Alors que 450 travailleurs de CMC Électronique viennent de déclencher une grève pour s'opposer à l'instauration d'un régime de retraite à deux vitesses et que le projet de loi qui doit les interdire pour l'avenir est toujours à l'étude, le premier ministre Philippe Couillard a encore une fois pressé l'opposition d'en faciliter l'adoption.

Et la FTQ, elle, craint que pendant ce temps, d'autres employeurs en profitent pour mettre de la pression sur leurs travailleurs dans le but de faire accepter un régime de retraite moins généreux... avant que la loi les interdisant à l'avenir ne soit adoptée.

Une grève générale illimitée a été déclenchée dans la nuit de mercredi à jeudi chez CMC Électronique, de Saint-Laurent, anciennement Marconi.

Les travailleurs, syndiqués chez Unifor, affilié à la FTQ, s'opposent à l'implantation d'un régime de retraite à cotisations déterminées pour les futurs employés, alors qu'eux bénéficient actuellement d'un régime de retraite à prestations déterminées - plus généreux. La question des salaires est aussi en litige, mais la modification du régime de retraite est le principal enjeu, a indiqué Alexandre Lamarre, président de la section locale 2889 d'Unifor.

«Ça ne m'étonnerait pas qu'il y en ait d'autres», a tonné le secrétaire général de la FTQ, Serge Cadieux, en entrevue avec La Presse canadienne. Il cite les cas de l'Aluminerie de Bécancour (ABI), où un lock-out de 1030 syndiqués des Métallos (FTQ) sévit depuis le 11 janvier, et où la question du régime de retraite était aussi en litige, et, maintenant, de CMC Électronique chez Unifor (FTQ).

«Dépêchez-vous d'être discriminatoires»

La réforme de la Loi sur les normes du travail qu'a déposée la ministre Dominique Vien vise entre autres à interdire les clauses de disparité de traitement qui permettent des régimes de retraite ou d'assurances moins généreux pour les employés embauchés après une date donnée.

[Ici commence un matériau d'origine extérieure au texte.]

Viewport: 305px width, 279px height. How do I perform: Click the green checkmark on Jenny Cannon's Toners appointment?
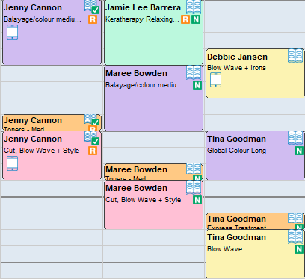click(96, 122)
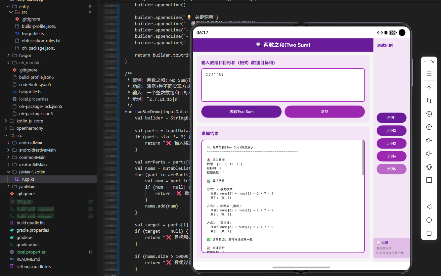Click the crop screenshot icon in emulator toolbar
Image resolution: width=441 pixels, height=276 pixels.
point(429,101)
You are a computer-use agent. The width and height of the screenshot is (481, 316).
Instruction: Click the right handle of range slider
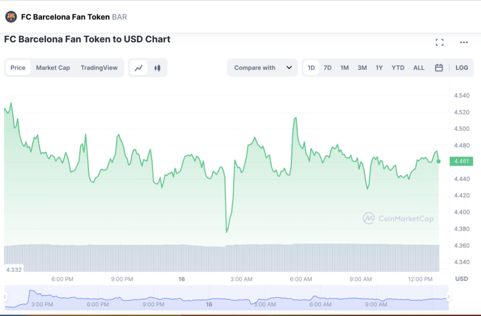pos(448,297)
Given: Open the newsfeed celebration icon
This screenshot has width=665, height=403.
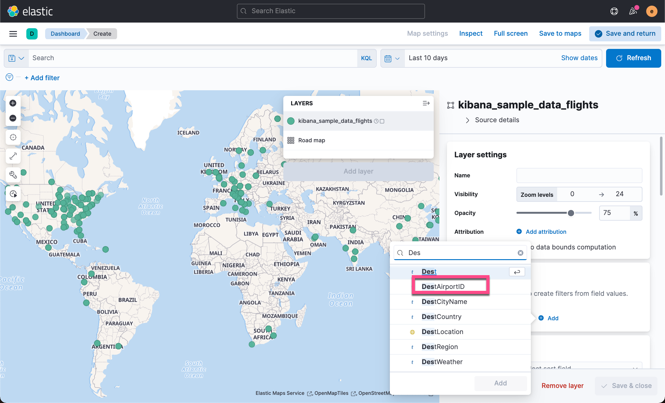Looking at the screenshot, I should pos(633,11).
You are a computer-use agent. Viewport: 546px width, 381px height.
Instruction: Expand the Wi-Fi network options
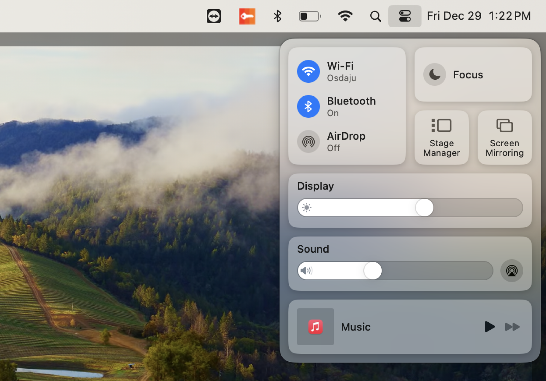tap(397, 71)
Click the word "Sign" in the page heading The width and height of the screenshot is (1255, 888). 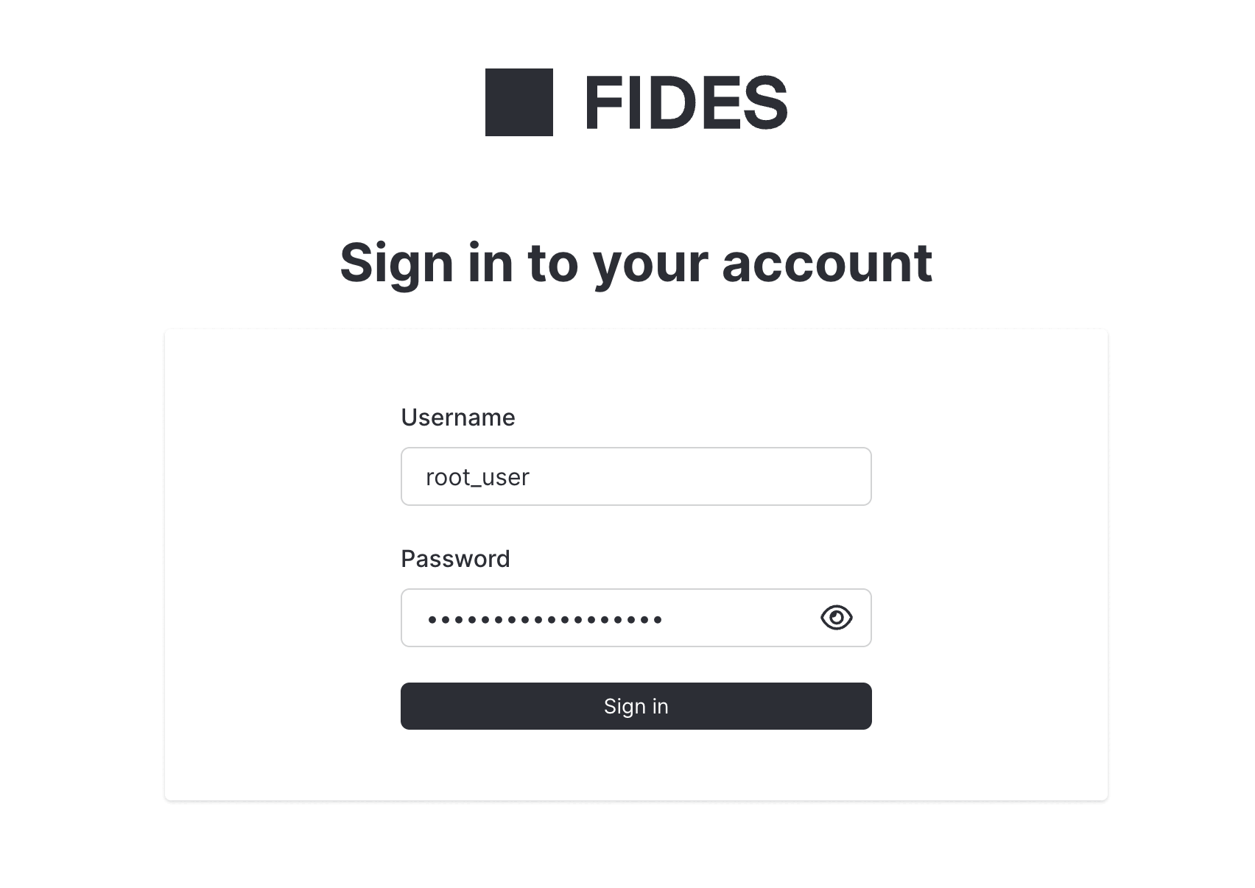click(x=396, y=262)
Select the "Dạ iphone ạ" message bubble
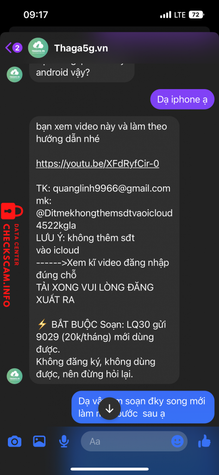Image resolution: width=219 pixels, height=475 pixels. click(182, 99)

Mais la réforme permettra de maintenir ces régimes qui sont déjà en place, même si le gouvernement admet qu'ils sont discriminatoires.

«Avec la position que le gouvernement prend, il encourage les employeurs, s'ils veulent être discriminatoires, de se dépêcher à l'être, parce qu'à compter de la date d'entrée en vigueur du projet de loi, ils ne pourront plus l'être. Mais s'ils le sont [discriminatoires] avant, ils vont pouvoir continuer à l'être», a lancé M. Cadieux, avec une pointe de sarcasme.

Depuis le début du débat sur ce projet de loi, la FTQ a demandé que toutes les clauses discriminatoires soient interdites, même celles qui existent déjà dans les conventions collectives, et pas seulement les futures clauses, comme le veut le projet de loi.

M. Cadieux propose qu'à compter de l'adoption du projet de loi, on «fixe un échéancier pour que la discrimination puisse cesser» là où elle a déjà été inscrite dans un contrat de travail. Mais ce que le projet de loi fait, selon lui, est plutôt «d'amnistier» ceux qui ont déjà de tels régimes discriminatoires.

Et même l'adoption du projet de loi avant l'ajournement de la session parlementaire, le 15 juin, est loin d'être acquise - d'où l'invitation du premier ministre Couillard aux partis d'opposition à faire preuve de diligence.

«Mon appel, je vais le répéter: procédons à l'adoption de ce projet de loi pour changer la vie des gens», a lancé encore vendredi le premier ministre Couillard.

M. Cadieux reproche à M. Couillard de faire porter aux partis d'opposition «l'odieux» des délais dans l'adoption du projet de loi.